NEW YORK (TheStreet) -- Shares of Target (TGT) rose 6.6% on Wednesday after surprising analysts with a top- and bottom-line earnings beat. The quarter was great, but it's time to take profits for now, said Pete Najarian, co-founder of optionmonster.com and trademonster.com.
"I don't think there's anything wrong with the company," he added on CNBC's "Fast Money Halftime" show. The stock has simply moved too far to fast. He also took profits in Lowe's (LOW) for similar reasons.
Investors don't need to sell Target, said Josh Brown, CEO and co-founder of Ritholtz Wealth Management. He didn't recommend investors start a new position near current levels but those who have been long can stay long.
Companies likes Target and Wal-Mart (WMT) can rally longer than many investors expect because the stocks have underperformed so badly for much of the past two years. These two companies will also benefit greatly from lower gas prices, Brown reasoned.
"Target reported a great quarter, but what catalyst exists to push the stock even higher from here?" asked Mike Murphy, founder of Rosecliff Capital. He advocated taking profits near current levels.

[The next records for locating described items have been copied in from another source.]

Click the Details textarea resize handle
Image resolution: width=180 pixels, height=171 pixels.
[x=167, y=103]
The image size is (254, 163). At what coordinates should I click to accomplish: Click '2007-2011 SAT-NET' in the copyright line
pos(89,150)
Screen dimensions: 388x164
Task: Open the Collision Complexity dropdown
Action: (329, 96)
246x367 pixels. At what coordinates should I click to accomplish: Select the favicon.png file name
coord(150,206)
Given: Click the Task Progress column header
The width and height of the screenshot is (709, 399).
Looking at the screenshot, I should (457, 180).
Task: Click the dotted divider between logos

It's never a bad idea to lock in profits when they exist, according to Jon Najarian, co-founder of optionmonster.com and trademonster.com. He likes Wal-Mart on the long side and says the stock is under-owned by institutions. For that reason the stock can continue to move higher.
Brian Cornell, CEO and chairman of Target, was a guest on the show. Customer satisfaction is the company's top goal, he said. Target needs to have the right product in the store, specifically in these four categories: baby, home, kids and style. Management is not satisfied with the company's Canadian operations, something that remains a focus going forward.

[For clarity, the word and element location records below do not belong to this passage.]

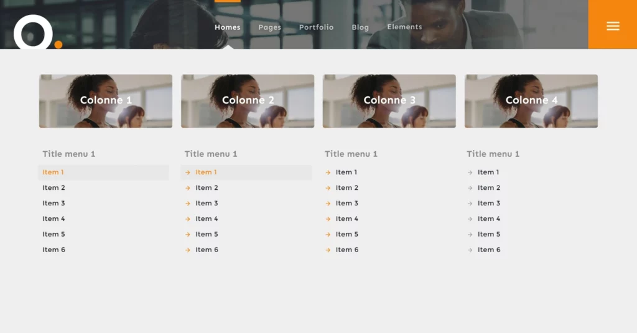Click the orange arrow beside Item 3 in third column
This screenshot has width=637, height=333.
pos(328,204)
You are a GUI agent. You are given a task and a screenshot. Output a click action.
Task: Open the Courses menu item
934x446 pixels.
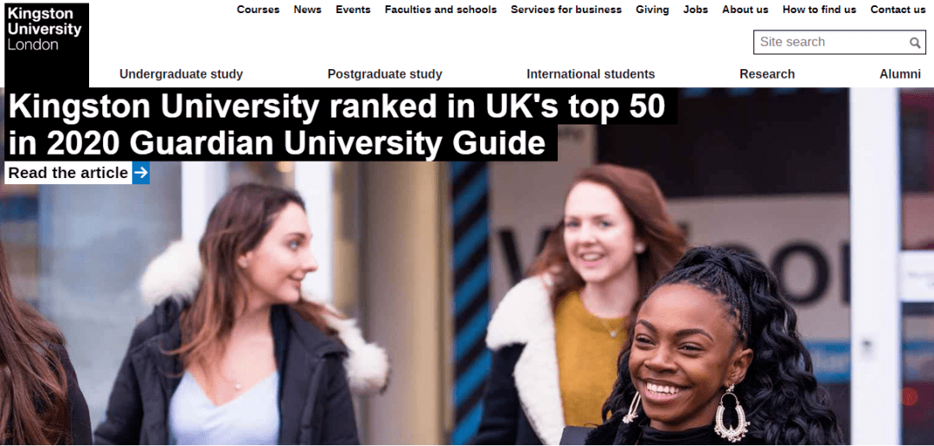(258, 10)
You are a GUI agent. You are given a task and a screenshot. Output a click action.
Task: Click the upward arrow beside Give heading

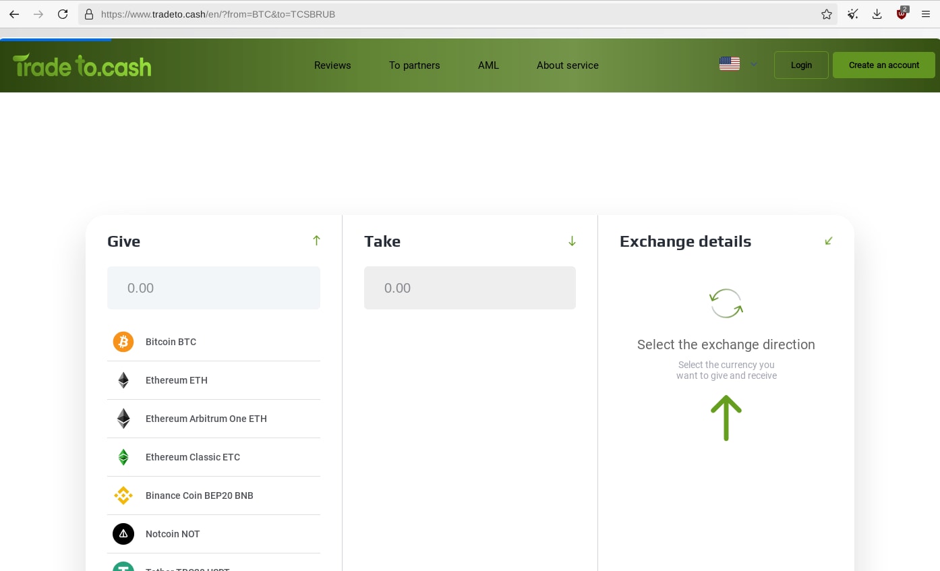pyautogui.click(x=316, y=240)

Customers can experience Target in several different ways, including online, in-store and in-store product pickup. The company's omni-channel distribution is paying off as well, up 30% year over year, he said. Regarding the recent data breach, it's an issue that plagues the entire industry and is something management monitors every day. "We have upped our game" in cyber security, he concluded.
On Keurig Green Mountain (GMCR) , Brown said investors should stay long the stock. The price action has been great, Coca-Cola (KO) owns a 16% stake and is likely to buy more of the company, and earnings results continue to impress the Street.
Murphy disagreed, arguing that at 40 times earnings the stock seems too expensive. Shares are being "priced to perfection" ahead of earnings and a disappointment could push shares significantly lower.
Also catching the traders' interest is Halliburton (HAL) , which is down 12% after announcing its plans to acquire Baker Hughes (BHI) for $34.6 billion. That drop makes shares of HAL attractive, Murphy said. Lower oil prices aren't hurting operations, and the acquisition will create $2 billion in cost savings. Halliburton is a buy.
Brown says investors can buy Petrobras (PBR) . The stock looks good on the long side now that all of the bad news seems to be out of the way.
Lower oil prices help the airlines. Even though JetBlue Airways (JBLU) is tacking on baggage fees for customers, Pete Najarian said he still likes Delta Air Lines (DAL) , American Airlines (AAL) and United Continental (UAL) as his top airline plays.
Tony Dwyer, chief equity strategist at Canaccord Genuity, called his 2014 year-end target of 2,230 on the S&P 500 a little "too optimistic," but suggested that it could reach that level as soon as "early January." He has a 2015 year-end target of 2,337.
For their final trades, Brown said investors can stay long Target and Jon Najarian is buying Marathon Oil (MRO) . Murphy is a buyer of Halliburton and Pete Najarian likes Coca-Cola on the long side.